Education for all
LOCF ECHO Bone Health training for Advocates
Osteoporosis is a major public health concern, with 200 million individuals worldwide. The burden of osteoporotic fractures is high.
Despite the availability of treatments proven to cut fracture risk and accumulating evidence that osteoporosis treatment can prolong life, osteoporosis remains under-diagnosed and under-treated, with only about 20% of patients with hip fracture treated to cut the risk of future fracture.
The LOCF ECHO Bone Health TeleECHO for Advocates consists of two monthly 30 minute sessions, each having 20 minutes of interactive case-based learning and 10 minutes of presentation.
The LOC clinicians (including physical therapy, nutrition, pharmacy, and psychology) and other specialists having expertise in different aspects in the care of osteoporosis, gout, osteoarthritis and other bone conditions.

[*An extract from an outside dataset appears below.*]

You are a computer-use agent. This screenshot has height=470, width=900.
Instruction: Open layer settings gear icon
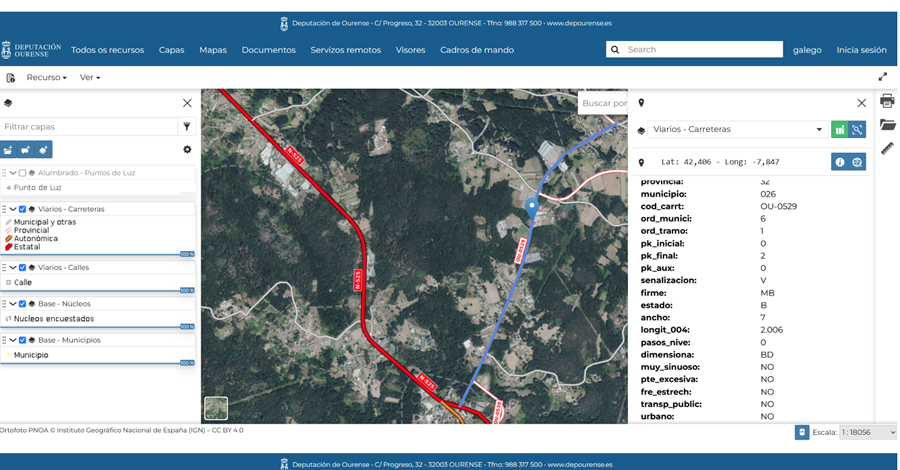coord(187,150)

Objectives: Participants of LOC Foundation ECHO to
- Describe the pathophysiology of common bone disorders
- Assess fracture risk with available validated clinical tools
- evaluate for factors contributing to skeletal fragility
- Recognise quality in bone density testing acquisition, analysis, and reporting
- Use current clinical practice guidelines in managing patients with bone disorders
- Communicate the balance of benefits and risks with various treatments
- Individualise treatment decisions through shared decision making
- monitor bone health therapy for adherence, tolerance, and effectiveness
- implement systematic strategies for secondary fracture prevention (fracture liaison services)
LOCF ECHO Collaborative Advocate agreement
Programme consist of rolling short lectures on variety of topics and case based discussions, usually the 1st Monday of the month starting at 7.30 pm; participants can attend but most will be offered opportunity to video-con.